Public still in the dark on BNTCL sale, says Rubis
With the Fair Trading Commission (FTC) looking into the proposed sale of the state-owned Barbados National Terminal Company Limited (BNTCL) to regional petroleum products giant Sol to determine whether or not it should be approved, Sol’s main competitor is calling for transparency in the process.
The FTC last month invited “all industry participants, representatives of consumer interest groups and other parties that may have an interest in this matter to share their views on the proposed transaction”.
However, Rubis Caribbean, which had put in an unsuccessful bid for BNTCL, is contending that it is virtually impossible to make an informed contribution to the process without details of the key aspects of the proposed deal between Sol and the Freundel Stuart administration.

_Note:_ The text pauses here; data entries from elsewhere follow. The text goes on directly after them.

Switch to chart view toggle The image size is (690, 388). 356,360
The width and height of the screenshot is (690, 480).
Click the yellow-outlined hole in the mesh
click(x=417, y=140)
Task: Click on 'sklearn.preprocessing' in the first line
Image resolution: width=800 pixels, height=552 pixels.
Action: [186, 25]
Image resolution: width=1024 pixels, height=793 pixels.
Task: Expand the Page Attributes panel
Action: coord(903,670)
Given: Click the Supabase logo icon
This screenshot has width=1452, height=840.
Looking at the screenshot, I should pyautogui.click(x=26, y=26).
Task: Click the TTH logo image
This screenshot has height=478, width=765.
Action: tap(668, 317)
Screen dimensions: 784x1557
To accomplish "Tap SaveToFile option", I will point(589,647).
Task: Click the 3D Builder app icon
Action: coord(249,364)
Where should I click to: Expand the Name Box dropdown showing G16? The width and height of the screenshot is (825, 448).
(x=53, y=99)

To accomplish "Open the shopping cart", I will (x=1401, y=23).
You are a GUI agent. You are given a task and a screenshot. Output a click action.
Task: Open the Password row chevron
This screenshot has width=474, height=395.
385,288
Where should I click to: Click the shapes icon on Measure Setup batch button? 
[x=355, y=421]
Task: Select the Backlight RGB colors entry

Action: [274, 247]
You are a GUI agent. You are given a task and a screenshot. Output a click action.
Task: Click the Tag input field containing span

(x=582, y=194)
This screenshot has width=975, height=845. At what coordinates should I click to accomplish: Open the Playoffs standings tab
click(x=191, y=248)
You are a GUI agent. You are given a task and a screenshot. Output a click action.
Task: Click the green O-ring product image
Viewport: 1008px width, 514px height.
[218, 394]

At the top of Rubis’ list of concerns is the absence of information on how much more it would cost businesses that use the terminal after its sale.
“This is a concern to us because everyone who uses BNTCL would be subject to an increase and we would like to know officially what is the percentage increase,” Chief Executive Officer of Rubis Caribbean Mauricio Nicholls told Barbados TODAY this afternoon.
“It is concerning that this was not made available to us in documents we received nor the documents made available to the public, and it would have been better to have that increase disclosed so that we could make an official opinion. In the meantime we have just had to make some assumptions as to what the increase would be and based on those assumptions we made submissions to the FTC,” Nicholls added.
The summary of the proposed acquisition states: “BNTCL has been operating at a sub-optimal rate of return as the Government operated with a different mandate from a private investor. As a result, a condition of the sale is that the throughput fee will be increased across the board to allow the investor a utility rate of return.”
Even though the summary further states that “the increase in the throughput rate resulting from the transaction will have a negligible impact on consumer fuel prices”, Nicholls argued that the public was speculating on this matter.
Similar concerns were raised earlier by leader of the fledgling Barbados Integrity Movement Neil Holder, who had taken issue with the fact that the sale price for the oil terminal was excluded from the summary document.
Nicholls today said while his company had also recognized the omission, he was fairly confident that the sale price was indeed USD$100 million, given that this figure has been repeatedly mentioned in other official documents.
“We are not necessarily worried about the purchase price because there is so much information in news already, which has not been refuted, that I have no reason to believe that it’s wrong. I feel that the purchase price is indeed US$100 million, even though it was not officially disclosed to us,” he said.
In the meantime the Rubis boss told Barbados TODAY while the company awaited the FTC decision, all options remained on the table should the final verdict not go their way.
“We have a number of actions that we have discussed and we will make the decision soon as to when we should start those actions,” he stressed.